An investigation of the Fluid-Structure Interaction in articular cartilage across disparate scales

不同尺度关节软骨流固相互作用的研究

• 批准号: 2435099
• 金额: --
• 依托单位: University of Leeds
• 依托单位国家: 英国
• 项目类别: Studentship
• 财政年份: 2020
• 资助国家: 英国
• 起止时间: 2020 至 无数据
• 项目状态: 未结题
• 来源: https://gtr.ukri.org/projects?ref=studentship-2435099
• 关键词: investigation; Fluid; Structure; Interaction; articular

This project will bring together multiple components to effectively describe the Fluid-Structure Interaction of cartilage across disparate scales. A critical path toward the coupling of simulations at different scales, experimental validation, and clinical relevance will be ascertained and specific focus placed on modelling aspects where necessary.

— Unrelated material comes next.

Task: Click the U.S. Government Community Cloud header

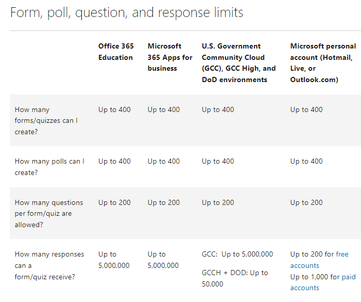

The desired outcomes are: - A 3D microscopic model of immersed fibrous networks which accurately describes the behaviour of cartilage. Selection of the comprising viscoelastic solid structure by exploring simple Hookean springs, semi-flexible polymers, and biopolymers; - Delineated parameter regimes of microscale models from which the necessary terms in the continuum equations of macroscale poroelasticity can be faithfully described. Determine the separation of scales required and investigate a range of mechanisms to facilitate coupling; - Validation of model predictions by experimentation of cartilage samples under load. Extend current laboratory protocol for compression testing of poroelastic materials to cartilage. Perform measurements of load versus displacement for operating conditions representative of natural joints; - Uptake by clinicians of the techniques developed under their guidance, enhance the current technology used for the treatment of joint health; - A framework that can be modified to investigate other systems of interest related to fluid flow through deformable porous materials.

该项目将汇集多个组件，以有效地描述不同尺度的软骨的流固相互作用。将确定不同规模的模拟耦合、实验验证和临床相关性的关键路径，并在必要时特别关注建模方面。期望的结果是： - 浸入式纤维网络的 3D 微观模型，准确描述软骨的行为。通过探索简单的胡克弹簧、半柔性聚合物和生物聚合物来选择包含粘弹性固体结构； - 描绘微观模型的参数范围，从中可以忠实地描述宏观孔隙弹性连续方程中的必要项。确定所需的尺度分离并研究一系列促进耦合的机制； - 通过在负载下对软骨样本进行实验来验证模型预测。将多孔弹性材料压缩测试的当前实验室协议扩展到软骨。对代表自然接缝的操作条件进行负载与位移的测量； - 临床医生采用在他们的指导下开发的技术，增强当前用于治疗关节健康的技术； - 一个可以修改的框架，用于研究与通过可变形多孔材料的流体流动相关的其他感兴趣的系统。